Listen: I get why you're excited. Most of us will never run in the Olympics or the Olympic trials or even routinely place at local races. But Boston is a goal that's attainable for serious runners. And I'm appropriately jealous.
One thing that's been brought up - by at least the WSJ, if not the BAA - is lowering the qualifying standards for women. Evidently women's racing (both in participation and elite finishing times) has outpaced men's. Should they tighten the standards to prevent their servers from freaking out next year? Doesn't much matter to me. Boston is far enough beyond me that it's not a realistic goal for me any time soon. But it kind of does matter, in that it's not just Boston but all races that seem to be filling up like wildfire. Supply for race entries can barely keep up with demand, and new races are popping up everywhere. Registration for Chicago closed in March, nearly 8 months before the race was scheduled to take place.
|Real picture of the BAA's servers this morning.|
Okay, I'm kidding.
So, I ran some numbers. (When someone says something like "run some numbers," you're supposed to be impressed, especially if that person works in the humanities.) How many Chicago finishers qualified for Boston? I focused on the women because, you know, I am one and all.
16108 women finished the Chicago Marathon.
1242 women qualified for Boston at the Chicago Marathon.
7.7% of women who finished the 2010 Chicago Marathon qualified for Boston.

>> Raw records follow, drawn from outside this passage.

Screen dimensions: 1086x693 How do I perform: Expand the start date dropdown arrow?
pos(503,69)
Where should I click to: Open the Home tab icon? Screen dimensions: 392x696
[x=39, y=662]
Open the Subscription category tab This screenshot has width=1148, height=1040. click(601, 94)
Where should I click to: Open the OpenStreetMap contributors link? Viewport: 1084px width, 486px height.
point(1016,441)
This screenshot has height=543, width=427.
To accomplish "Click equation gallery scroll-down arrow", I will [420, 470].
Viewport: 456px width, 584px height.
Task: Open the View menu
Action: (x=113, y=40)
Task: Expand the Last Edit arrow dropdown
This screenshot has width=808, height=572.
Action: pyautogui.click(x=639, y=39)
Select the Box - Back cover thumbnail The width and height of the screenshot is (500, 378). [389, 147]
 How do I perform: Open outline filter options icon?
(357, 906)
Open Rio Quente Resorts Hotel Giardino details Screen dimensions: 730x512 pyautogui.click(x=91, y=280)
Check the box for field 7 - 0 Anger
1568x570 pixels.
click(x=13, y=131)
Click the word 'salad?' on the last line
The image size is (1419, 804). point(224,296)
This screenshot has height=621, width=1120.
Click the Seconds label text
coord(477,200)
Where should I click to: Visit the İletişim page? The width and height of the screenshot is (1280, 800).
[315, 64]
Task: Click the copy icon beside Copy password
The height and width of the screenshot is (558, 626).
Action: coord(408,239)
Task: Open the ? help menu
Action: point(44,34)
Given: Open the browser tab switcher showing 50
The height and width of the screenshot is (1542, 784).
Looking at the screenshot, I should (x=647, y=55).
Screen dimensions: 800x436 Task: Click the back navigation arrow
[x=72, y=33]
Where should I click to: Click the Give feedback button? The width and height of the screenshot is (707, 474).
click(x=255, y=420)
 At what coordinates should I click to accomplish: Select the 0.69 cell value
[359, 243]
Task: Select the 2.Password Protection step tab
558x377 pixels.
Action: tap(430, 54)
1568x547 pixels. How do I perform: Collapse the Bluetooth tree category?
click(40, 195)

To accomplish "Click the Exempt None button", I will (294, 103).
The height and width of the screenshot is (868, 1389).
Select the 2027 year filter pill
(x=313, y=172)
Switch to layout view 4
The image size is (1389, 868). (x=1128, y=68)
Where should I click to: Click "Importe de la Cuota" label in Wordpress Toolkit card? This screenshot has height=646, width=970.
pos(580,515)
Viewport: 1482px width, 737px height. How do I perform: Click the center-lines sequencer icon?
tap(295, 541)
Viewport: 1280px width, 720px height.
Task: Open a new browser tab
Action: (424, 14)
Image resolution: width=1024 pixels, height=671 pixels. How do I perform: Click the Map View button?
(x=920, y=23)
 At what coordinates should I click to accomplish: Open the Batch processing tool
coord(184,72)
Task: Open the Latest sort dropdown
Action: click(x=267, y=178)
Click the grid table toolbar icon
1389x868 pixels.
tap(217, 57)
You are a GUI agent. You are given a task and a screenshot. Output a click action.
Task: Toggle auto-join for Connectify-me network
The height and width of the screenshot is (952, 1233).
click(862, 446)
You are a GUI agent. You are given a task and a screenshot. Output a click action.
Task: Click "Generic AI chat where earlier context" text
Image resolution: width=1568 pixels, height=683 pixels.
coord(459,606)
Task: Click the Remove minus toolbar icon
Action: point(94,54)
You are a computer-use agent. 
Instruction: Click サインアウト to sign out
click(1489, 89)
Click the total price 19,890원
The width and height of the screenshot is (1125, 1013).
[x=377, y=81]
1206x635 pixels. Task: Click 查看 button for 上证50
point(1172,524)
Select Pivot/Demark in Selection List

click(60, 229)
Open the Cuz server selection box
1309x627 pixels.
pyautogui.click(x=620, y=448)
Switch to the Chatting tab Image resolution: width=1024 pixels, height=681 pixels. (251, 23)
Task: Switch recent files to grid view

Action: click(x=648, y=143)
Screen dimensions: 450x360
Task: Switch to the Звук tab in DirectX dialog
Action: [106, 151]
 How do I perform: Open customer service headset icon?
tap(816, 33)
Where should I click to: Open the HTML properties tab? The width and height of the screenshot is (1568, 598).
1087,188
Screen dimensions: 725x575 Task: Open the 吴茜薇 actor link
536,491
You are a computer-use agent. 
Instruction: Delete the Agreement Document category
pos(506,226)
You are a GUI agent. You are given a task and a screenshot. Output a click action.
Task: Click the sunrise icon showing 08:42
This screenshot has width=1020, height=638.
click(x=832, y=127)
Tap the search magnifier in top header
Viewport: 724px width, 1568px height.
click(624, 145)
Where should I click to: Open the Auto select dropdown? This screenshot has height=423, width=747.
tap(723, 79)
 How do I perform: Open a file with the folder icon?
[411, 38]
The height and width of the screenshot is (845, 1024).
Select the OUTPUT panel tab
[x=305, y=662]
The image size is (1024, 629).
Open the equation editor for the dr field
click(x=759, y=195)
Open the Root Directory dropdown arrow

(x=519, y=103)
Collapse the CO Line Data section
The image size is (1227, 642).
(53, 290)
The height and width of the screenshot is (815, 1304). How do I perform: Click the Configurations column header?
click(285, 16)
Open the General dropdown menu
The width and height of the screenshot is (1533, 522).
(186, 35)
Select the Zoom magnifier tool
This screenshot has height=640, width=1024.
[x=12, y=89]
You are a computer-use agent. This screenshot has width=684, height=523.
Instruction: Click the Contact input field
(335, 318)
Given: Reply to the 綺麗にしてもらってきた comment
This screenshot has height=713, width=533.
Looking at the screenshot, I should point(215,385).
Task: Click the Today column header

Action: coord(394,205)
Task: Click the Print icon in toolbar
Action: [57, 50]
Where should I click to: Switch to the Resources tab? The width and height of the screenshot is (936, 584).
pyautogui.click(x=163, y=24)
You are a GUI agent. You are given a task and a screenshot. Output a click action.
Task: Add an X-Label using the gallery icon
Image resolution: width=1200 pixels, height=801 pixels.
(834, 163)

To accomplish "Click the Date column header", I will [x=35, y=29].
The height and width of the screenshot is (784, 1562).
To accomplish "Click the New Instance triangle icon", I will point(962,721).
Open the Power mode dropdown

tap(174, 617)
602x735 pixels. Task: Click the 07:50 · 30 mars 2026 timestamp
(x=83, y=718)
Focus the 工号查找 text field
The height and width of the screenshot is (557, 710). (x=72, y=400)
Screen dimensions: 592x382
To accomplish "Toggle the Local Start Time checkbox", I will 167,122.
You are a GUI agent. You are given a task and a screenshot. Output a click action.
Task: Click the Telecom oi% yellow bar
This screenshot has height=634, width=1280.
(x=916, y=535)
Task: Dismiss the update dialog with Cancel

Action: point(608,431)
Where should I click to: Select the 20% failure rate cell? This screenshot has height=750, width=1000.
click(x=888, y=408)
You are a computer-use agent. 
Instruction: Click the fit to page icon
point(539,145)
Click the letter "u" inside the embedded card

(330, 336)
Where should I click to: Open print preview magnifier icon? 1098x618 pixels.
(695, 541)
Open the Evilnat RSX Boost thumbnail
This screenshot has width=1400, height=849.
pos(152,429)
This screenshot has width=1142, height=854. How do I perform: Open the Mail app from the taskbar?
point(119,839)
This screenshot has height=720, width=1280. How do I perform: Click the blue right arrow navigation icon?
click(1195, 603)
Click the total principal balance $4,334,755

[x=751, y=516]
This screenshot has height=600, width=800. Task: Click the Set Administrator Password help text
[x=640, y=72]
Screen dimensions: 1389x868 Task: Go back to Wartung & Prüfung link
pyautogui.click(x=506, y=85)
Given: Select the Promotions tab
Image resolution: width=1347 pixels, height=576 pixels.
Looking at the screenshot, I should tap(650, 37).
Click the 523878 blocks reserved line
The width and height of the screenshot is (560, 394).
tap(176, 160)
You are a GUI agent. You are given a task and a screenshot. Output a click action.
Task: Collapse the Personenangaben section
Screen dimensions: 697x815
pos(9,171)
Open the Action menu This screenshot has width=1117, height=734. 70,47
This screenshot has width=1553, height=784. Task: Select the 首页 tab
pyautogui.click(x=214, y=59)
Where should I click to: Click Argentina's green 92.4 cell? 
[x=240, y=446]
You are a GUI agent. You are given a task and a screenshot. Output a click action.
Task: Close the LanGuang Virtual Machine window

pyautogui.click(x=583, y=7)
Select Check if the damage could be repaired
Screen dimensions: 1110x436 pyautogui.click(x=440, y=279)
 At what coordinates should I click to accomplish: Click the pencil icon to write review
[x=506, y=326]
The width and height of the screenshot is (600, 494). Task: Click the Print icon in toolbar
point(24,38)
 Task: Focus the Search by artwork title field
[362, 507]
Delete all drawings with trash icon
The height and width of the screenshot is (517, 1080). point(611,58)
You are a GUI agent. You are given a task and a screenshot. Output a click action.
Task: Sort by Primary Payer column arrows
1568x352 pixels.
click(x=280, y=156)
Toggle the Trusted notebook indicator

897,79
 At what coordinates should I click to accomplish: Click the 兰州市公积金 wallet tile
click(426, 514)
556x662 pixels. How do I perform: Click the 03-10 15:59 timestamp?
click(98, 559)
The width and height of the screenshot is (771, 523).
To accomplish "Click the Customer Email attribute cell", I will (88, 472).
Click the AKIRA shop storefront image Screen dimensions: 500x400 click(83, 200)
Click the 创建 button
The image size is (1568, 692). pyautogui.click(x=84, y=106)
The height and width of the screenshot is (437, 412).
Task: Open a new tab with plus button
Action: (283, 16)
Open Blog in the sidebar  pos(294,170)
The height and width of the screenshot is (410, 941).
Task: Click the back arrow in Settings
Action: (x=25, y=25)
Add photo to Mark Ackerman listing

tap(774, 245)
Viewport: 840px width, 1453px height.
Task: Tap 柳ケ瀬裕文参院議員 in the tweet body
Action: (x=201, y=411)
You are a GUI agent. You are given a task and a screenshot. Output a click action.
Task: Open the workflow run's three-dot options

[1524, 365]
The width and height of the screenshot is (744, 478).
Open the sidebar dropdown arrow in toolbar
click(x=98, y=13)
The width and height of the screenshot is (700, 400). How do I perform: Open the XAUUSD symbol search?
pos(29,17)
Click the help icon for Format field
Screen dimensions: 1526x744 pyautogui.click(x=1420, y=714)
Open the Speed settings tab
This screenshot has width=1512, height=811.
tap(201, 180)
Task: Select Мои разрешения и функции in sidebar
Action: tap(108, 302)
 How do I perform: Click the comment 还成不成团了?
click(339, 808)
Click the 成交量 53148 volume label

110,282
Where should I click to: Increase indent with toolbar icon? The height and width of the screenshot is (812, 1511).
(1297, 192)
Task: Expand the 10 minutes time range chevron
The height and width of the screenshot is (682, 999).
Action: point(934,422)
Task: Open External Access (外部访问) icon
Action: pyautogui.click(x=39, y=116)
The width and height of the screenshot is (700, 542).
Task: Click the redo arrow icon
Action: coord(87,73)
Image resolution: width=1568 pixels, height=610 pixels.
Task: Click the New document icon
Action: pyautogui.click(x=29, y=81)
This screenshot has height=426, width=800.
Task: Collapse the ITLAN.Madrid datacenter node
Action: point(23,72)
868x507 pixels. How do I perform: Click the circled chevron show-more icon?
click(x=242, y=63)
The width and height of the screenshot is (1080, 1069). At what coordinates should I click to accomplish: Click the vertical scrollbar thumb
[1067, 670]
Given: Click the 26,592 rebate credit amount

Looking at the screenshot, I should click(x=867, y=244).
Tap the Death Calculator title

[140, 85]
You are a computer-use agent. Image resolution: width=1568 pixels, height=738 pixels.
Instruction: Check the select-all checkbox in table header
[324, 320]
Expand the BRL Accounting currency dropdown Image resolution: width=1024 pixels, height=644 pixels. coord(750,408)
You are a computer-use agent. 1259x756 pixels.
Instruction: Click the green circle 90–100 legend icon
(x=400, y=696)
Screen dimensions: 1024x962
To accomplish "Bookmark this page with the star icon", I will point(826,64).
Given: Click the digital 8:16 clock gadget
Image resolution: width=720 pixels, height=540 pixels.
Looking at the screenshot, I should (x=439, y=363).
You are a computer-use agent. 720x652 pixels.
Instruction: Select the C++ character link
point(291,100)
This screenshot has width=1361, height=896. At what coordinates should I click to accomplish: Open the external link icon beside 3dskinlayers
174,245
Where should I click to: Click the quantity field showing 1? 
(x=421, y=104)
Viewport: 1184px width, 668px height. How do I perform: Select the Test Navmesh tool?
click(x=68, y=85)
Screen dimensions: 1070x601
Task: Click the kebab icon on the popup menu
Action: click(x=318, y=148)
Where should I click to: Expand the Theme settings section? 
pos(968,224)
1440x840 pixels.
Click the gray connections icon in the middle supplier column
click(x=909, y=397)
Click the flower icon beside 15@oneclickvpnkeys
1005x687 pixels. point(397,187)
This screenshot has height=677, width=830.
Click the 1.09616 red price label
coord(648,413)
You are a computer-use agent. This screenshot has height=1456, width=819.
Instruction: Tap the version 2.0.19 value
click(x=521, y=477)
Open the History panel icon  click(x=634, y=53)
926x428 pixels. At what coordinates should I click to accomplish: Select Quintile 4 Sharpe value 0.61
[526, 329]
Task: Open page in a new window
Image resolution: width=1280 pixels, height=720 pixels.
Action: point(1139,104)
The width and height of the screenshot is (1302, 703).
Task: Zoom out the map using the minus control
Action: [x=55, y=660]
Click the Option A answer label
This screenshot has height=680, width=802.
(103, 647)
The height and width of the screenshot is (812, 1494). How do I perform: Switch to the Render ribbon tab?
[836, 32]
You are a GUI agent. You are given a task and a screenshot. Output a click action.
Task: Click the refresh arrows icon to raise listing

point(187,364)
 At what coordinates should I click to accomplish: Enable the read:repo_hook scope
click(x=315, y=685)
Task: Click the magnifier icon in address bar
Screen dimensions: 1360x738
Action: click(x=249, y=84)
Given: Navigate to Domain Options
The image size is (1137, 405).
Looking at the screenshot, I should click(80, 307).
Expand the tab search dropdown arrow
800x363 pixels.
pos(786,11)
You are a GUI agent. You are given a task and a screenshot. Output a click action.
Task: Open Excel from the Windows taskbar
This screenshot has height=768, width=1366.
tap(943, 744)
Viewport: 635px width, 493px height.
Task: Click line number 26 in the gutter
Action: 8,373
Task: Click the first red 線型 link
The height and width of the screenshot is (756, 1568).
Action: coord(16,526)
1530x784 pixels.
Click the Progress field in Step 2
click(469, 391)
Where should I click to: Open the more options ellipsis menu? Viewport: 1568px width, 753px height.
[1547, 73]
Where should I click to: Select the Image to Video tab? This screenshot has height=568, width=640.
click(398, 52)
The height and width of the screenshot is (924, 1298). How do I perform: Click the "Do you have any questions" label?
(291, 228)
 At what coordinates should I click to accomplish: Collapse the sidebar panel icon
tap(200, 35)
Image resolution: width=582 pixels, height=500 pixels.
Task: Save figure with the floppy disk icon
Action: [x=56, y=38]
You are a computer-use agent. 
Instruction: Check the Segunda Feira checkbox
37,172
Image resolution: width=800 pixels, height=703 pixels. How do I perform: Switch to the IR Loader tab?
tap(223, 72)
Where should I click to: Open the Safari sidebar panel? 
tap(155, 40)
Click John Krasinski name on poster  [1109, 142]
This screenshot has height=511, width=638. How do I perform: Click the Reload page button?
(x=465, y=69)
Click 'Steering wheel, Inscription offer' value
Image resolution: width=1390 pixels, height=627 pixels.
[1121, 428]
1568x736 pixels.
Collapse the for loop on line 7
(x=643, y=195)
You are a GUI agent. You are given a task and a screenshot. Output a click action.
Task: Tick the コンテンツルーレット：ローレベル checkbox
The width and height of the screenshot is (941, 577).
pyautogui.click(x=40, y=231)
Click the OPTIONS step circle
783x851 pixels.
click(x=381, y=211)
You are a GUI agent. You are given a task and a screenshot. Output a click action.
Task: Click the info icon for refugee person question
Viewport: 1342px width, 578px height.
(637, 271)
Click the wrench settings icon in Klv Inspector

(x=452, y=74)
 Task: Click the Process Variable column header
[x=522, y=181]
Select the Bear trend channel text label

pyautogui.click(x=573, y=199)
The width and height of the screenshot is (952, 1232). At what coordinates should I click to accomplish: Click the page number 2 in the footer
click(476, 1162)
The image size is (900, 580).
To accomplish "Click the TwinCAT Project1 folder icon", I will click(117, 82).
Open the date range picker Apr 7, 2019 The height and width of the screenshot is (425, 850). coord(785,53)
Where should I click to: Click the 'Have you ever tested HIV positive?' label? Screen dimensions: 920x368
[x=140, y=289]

By age group, qualifiers/finishers (and percentage):
16-34: 570/8513 (6.7%)
35-39: 175/2551 (6.9%)
40-44: 216/2247 (9.6%)
45-49: 164/1416 (11.6%)
50-54: 71/802 (8.9%)
55-59: 26/327 (8%)
60-64: 15/126 (11.9%)
65-69: 3/29 (10.3%)
70-74: 2/7 (29%)
I was one of 92% of female finishers of the 2010 Chicago Marathon who did not qualify for Boston. And I'm okay with that. Also? When I'm in my 70s, still running, I'm SO getting a top-ten age group finish.